Stored data entries:
◇ ◇ ◇

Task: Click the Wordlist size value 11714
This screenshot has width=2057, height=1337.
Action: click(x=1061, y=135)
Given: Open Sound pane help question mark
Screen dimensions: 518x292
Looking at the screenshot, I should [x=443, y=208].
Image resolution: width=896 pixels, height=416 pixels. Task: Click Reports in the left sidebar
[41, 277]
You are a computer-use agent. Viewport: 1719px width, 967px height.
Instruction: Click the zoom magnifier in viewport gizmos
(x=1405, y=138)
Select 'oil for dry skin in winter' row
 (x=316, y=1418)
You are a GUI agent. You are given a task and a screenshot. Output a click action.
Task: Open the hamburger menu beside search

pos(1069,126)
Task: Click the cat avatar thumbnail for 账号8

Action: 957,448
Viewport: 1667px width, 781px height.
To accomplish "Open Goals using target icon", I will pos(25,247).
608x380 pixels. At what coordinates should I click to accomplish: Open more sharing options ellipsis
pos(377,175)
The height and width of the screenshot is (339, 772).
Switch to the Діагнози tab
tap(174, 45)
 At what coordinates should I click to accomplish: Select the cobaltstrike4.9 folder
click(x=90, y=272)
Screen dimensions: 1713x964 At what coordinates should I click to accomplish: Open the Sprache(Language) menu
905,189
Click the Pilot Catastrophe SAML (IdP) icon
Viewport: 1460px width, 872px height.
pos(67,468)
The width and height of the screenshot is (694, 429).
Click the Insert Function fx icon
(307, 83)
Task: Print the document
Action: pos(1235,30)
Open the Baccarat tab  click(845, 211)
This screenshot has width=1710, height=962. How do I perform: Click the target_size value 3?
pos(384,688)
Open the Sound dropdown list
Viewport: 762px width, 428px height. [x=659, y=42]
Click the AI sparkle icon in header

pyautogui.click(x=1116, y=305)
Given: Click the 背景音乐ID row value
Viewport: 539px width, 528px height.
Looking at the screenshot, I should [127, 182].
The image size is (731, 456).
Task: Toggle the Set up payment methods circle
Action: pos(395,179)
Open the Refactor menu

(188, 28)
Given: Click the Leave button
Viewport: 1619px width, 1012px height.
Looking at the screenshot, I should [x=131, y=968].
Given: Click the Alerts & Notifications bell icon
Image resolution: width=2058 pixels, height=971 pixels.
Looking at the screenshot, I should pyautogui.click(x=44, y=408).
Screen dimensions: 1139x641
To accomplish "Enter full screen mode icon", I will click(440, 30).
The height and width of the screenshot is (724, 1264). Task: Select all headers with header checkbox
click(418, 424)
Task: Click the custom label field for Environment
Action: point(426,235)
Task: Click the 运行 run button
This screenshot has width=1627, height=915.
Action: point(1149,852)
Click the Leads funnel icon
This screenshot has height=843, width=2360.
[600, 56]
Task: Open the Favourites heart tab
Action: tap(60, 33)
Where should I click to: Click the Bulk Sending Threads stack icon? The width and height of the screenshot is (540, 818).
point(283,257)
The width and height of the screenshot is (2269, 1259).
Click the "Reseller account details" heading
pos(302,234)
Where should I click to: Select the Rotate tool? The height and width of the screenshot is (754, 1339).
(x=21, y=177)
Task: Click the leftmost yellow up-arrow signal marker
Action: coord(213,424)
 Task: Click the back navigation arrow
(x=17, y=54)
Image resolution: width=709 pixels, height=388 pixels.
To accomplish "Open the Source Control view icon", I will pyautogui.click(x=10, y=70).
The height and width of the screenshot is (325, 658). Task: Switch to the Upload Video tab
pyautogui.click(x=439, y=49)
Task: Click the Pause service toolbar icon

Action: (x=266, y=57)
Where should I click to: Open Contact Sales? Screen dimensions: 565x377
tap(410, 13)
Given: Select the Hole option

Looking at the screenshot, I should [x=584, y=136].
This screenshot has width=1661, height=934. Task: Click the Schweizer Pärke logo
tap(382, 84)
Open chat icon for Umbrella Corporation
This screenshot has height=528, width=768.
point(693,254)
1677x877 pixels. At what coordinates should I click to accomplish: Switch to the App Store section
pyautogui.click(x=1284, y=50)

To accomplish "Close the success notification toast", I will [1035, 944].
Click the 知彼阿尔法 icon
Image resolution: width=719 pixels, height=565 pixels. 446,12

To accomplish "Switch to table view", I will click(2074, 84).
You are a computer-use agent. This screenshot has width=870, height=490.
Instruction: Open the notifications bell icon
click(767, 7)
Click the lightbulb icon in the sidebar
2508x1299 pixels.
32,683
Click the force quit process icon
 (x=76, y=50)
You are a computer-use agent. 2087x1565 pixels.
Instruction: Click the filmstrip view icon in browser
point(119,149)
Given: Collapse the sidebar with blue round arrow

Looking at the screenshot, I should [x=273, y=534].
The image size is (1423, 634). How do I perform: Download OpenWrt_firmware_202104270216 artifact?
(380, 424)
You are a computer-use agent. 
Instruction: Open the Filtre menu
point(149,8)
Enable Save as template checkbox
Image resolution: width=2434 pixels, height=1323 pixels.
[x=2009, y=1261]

◇ ◇ ◇

YOUR ASSIGNMENT. Make a verbatim copy of every entry shown above.

OUTPUT FOR THIS TASK.
Task: Click the Wordlist size value 11714
This screenshot has width=2057, height=1337.
Action: click(x=1061, y=135)
Given: Open Sound pane help question mark
Screen dimensions: 518x292
Looking at the screenshot, I should [x=443, y=208].
Image resolution: width=896 pixels, height=416 pixels. Task: Click Reports in the left sidebar
[41, 277]
You are a computer-use agent. Viewport: 1719px width, 967px height.
Instruction: Click the zoom magnifier in viewport gizmos
(x=1405, y=138)
Select 'oil for dry skin in winter' row
 (x=316, y=1418)
You are a GUI agent. You are given a task and a screenshot. Output a click action.
Task: Open the hamburger menu beside search

pos(1069,126)
Task: Click the cat avatar thumbnail for 账号8

Action: 957,448
Viewport: 1667px width, 781px height.
To accomplish "Open Goals using target icon", I will pos(25,247).
608x380 pixels. At what coordinates should I click to accomplish: Open more sharing options ellipsis
pos(377,175)
The height and width of the screenshot is (339, 772).
Switch to the Діагнози tab
tap(174, 45)
 At what coordinates should I click to accomplish: Select the cobaltstrike4.9 folder
click(x=90, y=272)
Screen dimensions: 1713x964 At what coordinates should I click to accomplish: Open the Sprache(Language) menu
905,189
Click the Pilot Catastrophe SAML (IdP) icon
Viewport: 1460px width, 872px height.
pos(67,468)
The width and height of the screenshot is (694, 429).
Click the Insert Function fx icon
(307, 83)
Task: Print the document
Action: pos(1235,30)
Open the Baccarat tab  click(845, 211)
This screenshot has width=1710, height=962. How do I perform: Click the target_size value 3?
pos(384,688)
Open the Sound dropdown list
Viewport: 762px width, 428px height. [x=659, y=42]
Click the AI sparkle icon in header

pyautogui.click(x=1116, y=305)
Given: Click the 背景音乐ID row value
Viewport: 539px width, 528px height.
Looking at the screenshot, I should [127, 182].
The image size is (731, 456).
Task: Toggle the Set up payment methods circle
Action: pos(395,179)
Open the Refactor menu

(188, 28)
Given: Click the Leave button
Viewport: 1619px width, 1012px height.
Looking at the screenshot, I should [x=131, y=968].
Given: Click the Alerts & Notifications bell icon
Image resolution: width=2058 pixels, height=971 pixels.
Looking at the screenshot, I should pyautogui.click(x=44, y=408).
Screen dimensions: 1139x641
To accomplish "Enter full screen mode icon", I will click(440, 30).
The height and width of the screenshot is (724, 1264). Task: Select all headers with header checkbox
click(418, 424)
Task: Click the custom label field for Environment
Action: point(426,235)
Task: Click the 运行 run button
This screenshot has width=1627, height=915.
Action: point(1149,852)
Click the Leads funnel icon
This screenshot has height=843, width=2360.
[600, 56]
Task: Open the Favourites heart tab
Action: tap(60, 33)
Where should I click to: Click the Bulk Sending Threads stack icon? The width and height of the screenshot is (540, 818).
point(283,257)
The width and height of the screenshot is (2269, 1259).
Click the "Reseller account details" heading
pos(302,234)
Where should I click to: Select the Rotate tool? The height and width of the screenshot is (754, 1339).
(x=21, y=177)
Task: Click the leftmost yellow up-arrow signal marker
Action: coord(213,424)
 Task: Click the back navigation arrow
(x=17, y=54)
Image resolution: width=709 pixels, height=388 pixels.
To accomplish "Open the Source Control view icon", I will pyautogui.click(x=10, y=70).
The height and width of the screenshot is (325, 658). Task: Switch to the Upload Video tab
pyautogui.click(x=439, y=49)
Task: Click the Pause service toolbar icon

Action: (x=266, y=57)
Where should I click to: Open Contact Sales? Screen dimensions: 565x377
tap(410, 13)
Given: Select the Hole option

Looking at the screenshot, I should [x=584, y=136].
This screenshot has width=1661, height=934. Task: Click the Schweizer Pärke logo
tap(382, 84)
Open chat icon for Umbrella Corporation
This screenshot has height=528, width=768.
point(693,254)
1677x877 pixels. At what coordinates should I click to accomplish: Switch to the App Store section
pyautogui.click(x=1284, y=50)

To accomplish "Close the success notification toast", I will [1035, 944].
Click the 知彼阿尔法 icon
Image resolution: width=719 pixels, height=565 pixels. 446,12

To accomplish "Switch to table view", I will click(2074, 84).
You are a computer-use agent. This screenshot has width=870, height=490.
Instruction: Open the notifications bell icon
click(767, 7)
Click the lightbulb icon in the sidebar
2508x1299 pixels.
32,683
Click the force quit process icon
 (x=76, y=50)
You are a computer-use agent. 2087x1565 pixels.
Instruction: Click the filmstrip view icon in browser
point(119,149)
Given: Collapse the sidebar with blue round arrow

Looking at the screenshot, I should [x=273, y=534].
The image size is (1423, 634). How do I perform: Download OpenWrt_firmware_202104270216 artifact?
(380, 424)
You are a computer-use agent. 
Instruction: Open the Filtre menu
point(149,8)
Enable Save as template checkbox
Image resolution: width=2434 pixels, height=1323 pixels.
[x=2009, y=1261]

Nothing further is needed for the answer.